Work request –
Give back exactly the line containing "Image resolution: width=950" together with all the lines after it, ending at the final line below.

Records shown –
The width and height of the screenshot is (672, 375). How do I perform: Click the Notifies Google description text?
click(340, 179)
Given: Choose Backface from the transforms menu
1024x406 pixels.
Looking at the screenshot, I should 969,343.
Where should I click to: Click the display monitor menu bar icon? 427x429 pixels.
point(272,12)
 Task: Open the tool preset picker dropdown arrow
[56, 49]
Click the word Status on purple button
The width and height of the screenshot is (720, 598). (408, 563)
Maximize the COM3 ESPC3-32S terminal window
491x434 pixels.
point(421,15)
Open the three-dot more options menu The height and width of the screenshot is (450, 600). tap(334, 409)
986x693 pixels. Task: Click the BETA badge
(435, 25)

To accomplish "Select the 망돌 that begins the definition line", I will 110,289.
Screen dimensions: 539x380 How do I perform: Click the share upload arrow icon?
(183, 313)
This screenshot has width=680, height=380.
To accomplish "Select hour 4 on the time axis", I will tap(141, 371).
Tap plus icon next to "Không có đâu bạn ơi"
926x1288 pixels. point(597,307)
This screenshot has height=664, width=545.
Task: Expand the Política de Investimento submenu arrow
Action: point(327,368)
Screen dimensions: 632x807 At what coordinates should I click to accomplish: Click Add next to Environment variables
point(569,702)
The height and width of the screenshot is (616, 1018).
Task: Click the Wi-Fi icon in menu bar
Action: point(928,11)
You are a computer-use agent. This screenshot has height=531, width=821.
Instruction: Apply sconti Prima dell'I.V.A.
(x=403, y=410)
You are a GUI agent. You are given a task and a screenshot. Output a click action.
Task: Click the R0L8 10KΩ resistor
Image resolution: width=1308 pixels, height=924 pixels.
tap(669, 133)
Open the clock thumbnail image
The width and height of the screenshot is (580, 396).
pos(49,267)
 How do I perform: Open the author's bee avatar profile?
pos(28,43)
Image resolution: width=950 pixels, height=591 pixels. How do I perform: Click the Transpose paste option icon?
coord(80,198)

Answer to this problem –
Image resolution: width=950 pixels, height=591 pixels. How do I perform: Click the Transpose paste option icon?
coord(80,198)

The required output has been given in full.